I feel bad I haven’t specifically told my greatest supporters how central they’ve been to my navigation down new roads. I recall the teachers who pushed me beyond what I thought possible, the ones who gave me lifelong skills I still employ, the ones who thought I was worth a shot, and the ones who inspired me with their dedication. Our class honored a great teacher by the name of Paul Goodnature. His last name captures what I’m talking about. He knew his material and inspired his students to explore with a never ending curiosity. He gave a speech that was filled with his gratitude for the students and the collaborative pilgrimage we were all on. I never had him as a teacher, but I can guarantee, he’ll rest in peace knowing the results of his actions. His compassion and depth of curiosity will live on without entropy.
In conjunction with this reunion, I’ve been reading Thomas Friedman’s latest book, “Thank You For Being Late”. He’s a fellow Minnesotan who concludes his book with the beauty of what’s been called ‘Minnesota nice’. There really is something special about this part of the country and how we face change. The book deals with the accelerating speed of climate change, globalization and technology and how it seems to be moving at an overwhelming pace. Our capacity to collaborate, to adapt, and thrive will depend on our capacity to keep an open mind. He writes:
“Who cares where you are on the right-left political spectrum today? What matters is where you are on the open-closed, love-to-learn, don’t love-to-learn, spectrums.” p. 260
Given the tremendous propaganda forces in our culture today that try to eliminate curiosity and the open mind through opinion media, special interest lobby groups and pay to play politics, I’m so grateful for those teachers and friends who’ve given me the confidence to explore new territory or to see old territory new.

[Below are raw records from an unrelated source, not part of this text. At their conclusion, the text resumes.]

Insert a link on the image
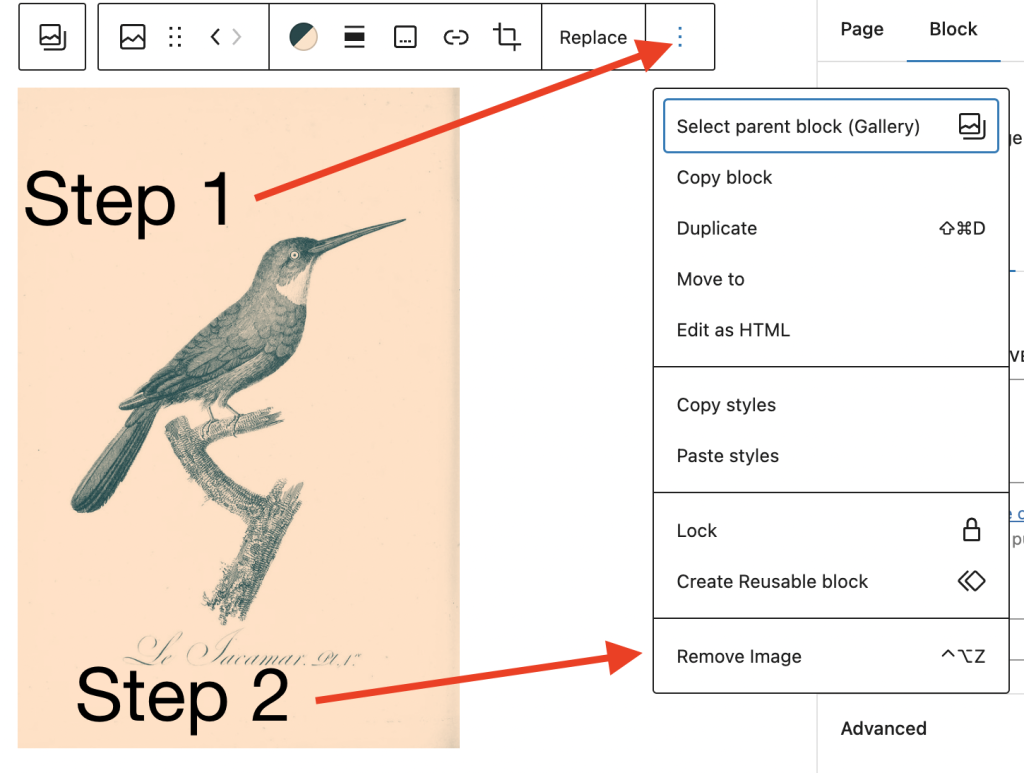1024x773 pixels. (x=456, y=36)
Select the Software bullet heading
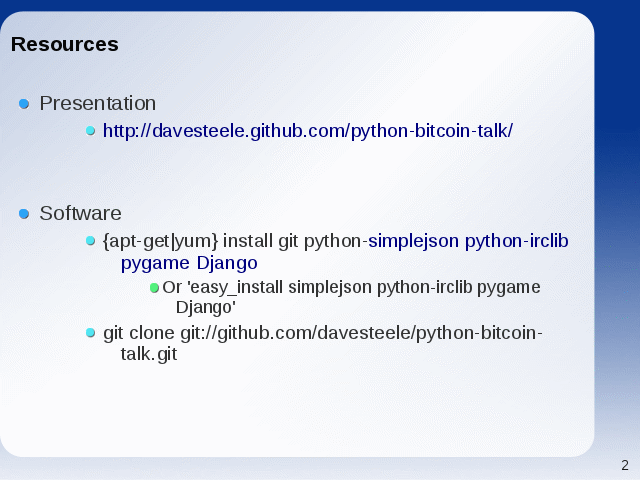Image resolution: width=640 pixels, height=480 pixels. [80, 213]
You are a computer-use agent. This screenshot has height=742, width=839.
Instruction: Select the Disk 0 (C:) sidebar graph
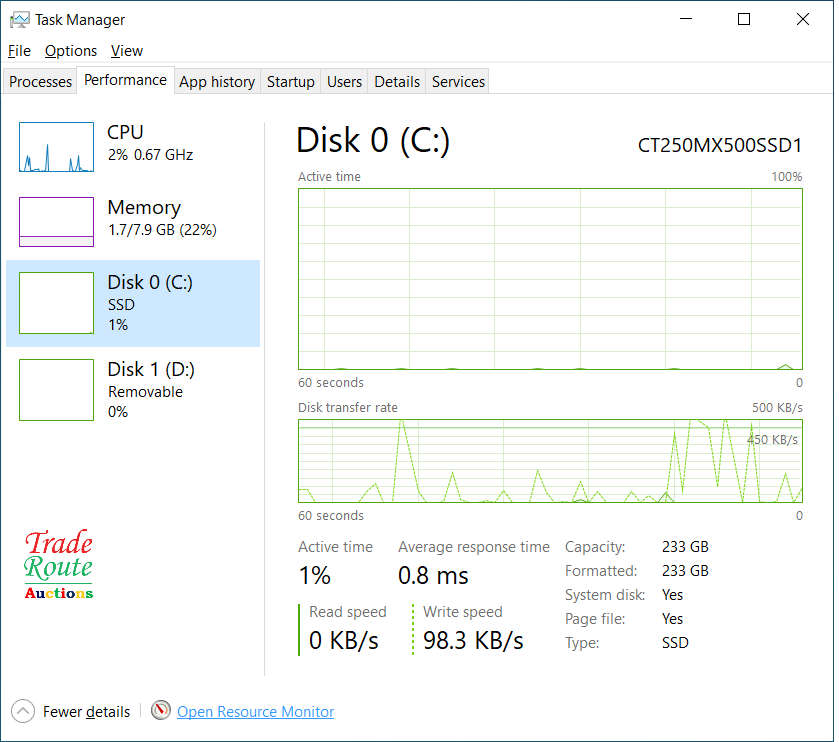click(x=56, y=301)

What do you say to classmates after fifty years of being cooked? It was a turbulent experience as we’re flooded with memories of the past. I’m sure we all had our share of blundering comments as we moved through such intensity of experience unsure of what to say. However, the real gift of class reunions for me has come in the insights after. After fifty years you have to learn to let negative bygones be bygones. The heart heals with gratitude for the gifts given and a strong conviction to hold humor at the missteps we’ve made along the way.
Yes, entropy happens. It’s the Second Law of Thermodynamics. It’s a law of nature that energy ultimately dissipates. Yet, the results of our emotions, thoughts and consequent actions live long beyond our time in these bodies. At a fifty year class reunion we’re all now much more cooked than our parents were when we were in high school. Some of us are great grandparents. Some of us are trying to get through the day with deep emotional or physical pain. I suspect there were some facing diagnosis of a terminal disease. At the end of the day, I can only hope I’ll always hold gratitude for the many who’ve given me support on the way, joy for the unknown moments of kindness I’ve shown throughout the journey, and most importantly, forgiveness from those whom I’ve intentionally or unintentionally harmed. We seldom will know the results of the positive or negative seeds we’ve sown through this journey. Yet, when an old acquaintance recalls a moment of our kindness and how it fed their spirit, that’s what makes peace in the heart by feeding our spirit. In essence, it’s the Golden Rule applied.